Since then, FDA has approved multiple biosimilars, such as Boehringer Ingelheim’s Cyltezo (adalimumab-adbm) for Humira (4) and Samsung Bioepis’ Byooviz (ranibizumab-nuna) for Lucentis (5). This situation presents a unique opportunity for the commercial viability of interchangeable biosimilars. However, because of the relative scarcity of approvals over the past decade, companies looking to capitalize on this new market are likely to require specialized knowledge to get through the approvals process. Kelli Phillips, associate director of ImmunoChemistry at PPI Laboratories, noted that because contract research organizations routinely support biosimilar product submissions to regulatory agencies, they understand the current best practices expected by said agencies. (6).
Messenger RNA (mRNA)-based therapies took center stage following the release of the Pfizer-BioNTech and Moderna COVID-19 vaccines. The development of these vaccines was built on over 50 years of foundational research into mRNA (7), but it is only after the release of mRNA vaccines that we have seen this rapid expansion in demand.
Moderna outsourced some production of its COVID-19 vaccine to CDMOs like Lonza, one of the world’s largest pharmaceutical services companies.
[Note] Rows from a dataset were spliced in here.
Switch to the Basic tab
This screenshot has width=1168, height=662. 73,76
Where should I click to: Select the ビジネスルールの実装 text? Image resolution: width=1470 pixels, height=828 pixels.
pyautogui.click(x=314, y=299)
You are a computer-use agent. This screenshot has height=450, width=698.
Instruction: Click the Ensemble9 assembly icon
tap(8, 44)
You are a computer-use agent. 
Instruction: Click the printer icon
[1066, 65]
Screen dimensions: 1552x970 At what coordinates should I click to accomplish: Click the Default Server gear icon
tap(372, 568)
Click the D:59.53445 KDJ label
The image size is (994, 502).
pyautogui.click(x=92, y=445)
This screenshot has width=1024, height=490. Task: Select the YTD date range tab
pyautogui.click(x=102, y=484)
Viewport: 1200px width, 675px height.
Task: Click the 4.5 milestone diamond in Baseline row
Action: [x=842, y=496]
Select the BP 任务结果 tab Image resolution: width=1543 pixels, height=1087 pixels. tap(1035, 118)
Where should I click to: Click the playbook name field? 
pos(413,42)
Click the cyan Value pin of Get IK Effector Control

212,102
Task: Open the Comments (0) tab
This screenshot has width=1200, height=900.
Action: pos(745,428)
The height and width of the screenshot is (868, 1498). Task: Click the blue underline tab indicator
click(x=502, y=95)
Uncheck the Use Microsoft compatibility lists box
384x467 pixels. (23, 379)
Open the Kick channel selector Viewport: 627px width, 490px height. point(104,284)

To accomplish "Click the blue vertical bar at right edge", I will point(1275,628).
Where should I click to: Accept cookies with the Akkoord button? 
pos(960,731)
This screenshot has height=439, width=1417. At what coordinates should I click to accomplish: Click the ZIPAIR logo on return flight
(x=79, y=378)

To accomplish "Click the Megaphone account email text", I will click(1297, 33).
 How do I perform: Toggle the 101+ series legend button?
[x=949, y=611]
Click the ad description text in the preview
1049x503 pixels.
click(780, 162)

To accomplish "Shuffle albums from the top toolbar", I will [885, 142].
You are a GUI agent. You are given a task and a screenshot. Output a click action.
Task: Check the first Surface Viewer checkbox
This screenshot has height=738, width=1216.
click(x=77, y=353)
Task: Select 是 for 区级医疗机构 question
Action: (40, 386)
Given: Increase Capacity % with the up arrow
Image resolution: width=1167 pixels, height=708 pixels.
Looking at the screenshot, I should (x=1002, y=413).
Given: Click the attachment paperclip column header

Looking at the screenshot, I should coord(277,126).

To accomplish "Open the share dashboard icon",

Shortly thereafter, demonstrating one’s ability to provide some form of mRNA service became a hot commodity. In the past six months alone, large CDMOs, such as Samsung Biologics and Lonza, have advertised massive expansions of their mRNA manufacturing capabilities, which has been mimicked by various smaller companies scrambling to keep up (8, 9, 10).
The race to receive lucrative partnerships is on. While the industry is still in the infancy of this boom, as mRNA capabilities become a utility tool in drug development, CDMOs will attempt to present themselves as the best option for development and manufacturing.
1. C. Challener, “Trends in Outsourcing of Bioprocess Development” BioPharm International 34 (10) 2021.
2. F. Mirasol, “Biopharma Industry is Seeing Merit in Early Preclinical Strategies,” BioPharm International 34 (11) 36–37 (2021)._
3. J. Wechsler, “Biosimilars Move to Center Stage,” Pharmaceutical Technology, 45 (9) 2021.
4. PharmTech, “FDA Approves Cyltezo as Interchangeable Biosimilar with Humira.” pharmtech.com, Oct. 21, 2021.
5. PharmTech, “FDA Approves Biosimilar for Treatment of Eye Disease.” pharmtech.com, Sept. 17, 2021.
6. F. Mirasol, “Bioanalytical Studies Support Biosimilars Approval Pathway,” BioPharm International 34 (10) 42–43 (2021).
7. C. Beyrer, “The Long History of mRNA Vaccines,” publichealth.jhu.edu, Oct. 6, 2021.
8. PharmTech, “AGC Bio Boosts Manufacturing Capacity for pDNA and mRNA at Heidelberg Facility,” pharmtech.com, Sept. 14, 2021.
9. BioCina, “BioCina officially opens full-service CDMO in Adelaide, Australia, including mRNA and pDNA cGMP manufacturing,” biocina.com, Nov. 30, 2021.
10. Arcturus, “Arcturus Therapeutics Collaborates with Vingroup to Establish Manufacturing Facility in Vietnam for Arcturus’ Investigational mRNA Vaccines for COVID-19,” ir.arcturusrx.com, Aug. 2, 2021.
Grant Playter is the Assistant Editor at BioPharm International.
Vol. 35, No. 1
When referring to this article, please cite it as G. Playter, “Outsourcing's Race Toward Novelty” BioPharm International 35 (1) 42–43 (2022).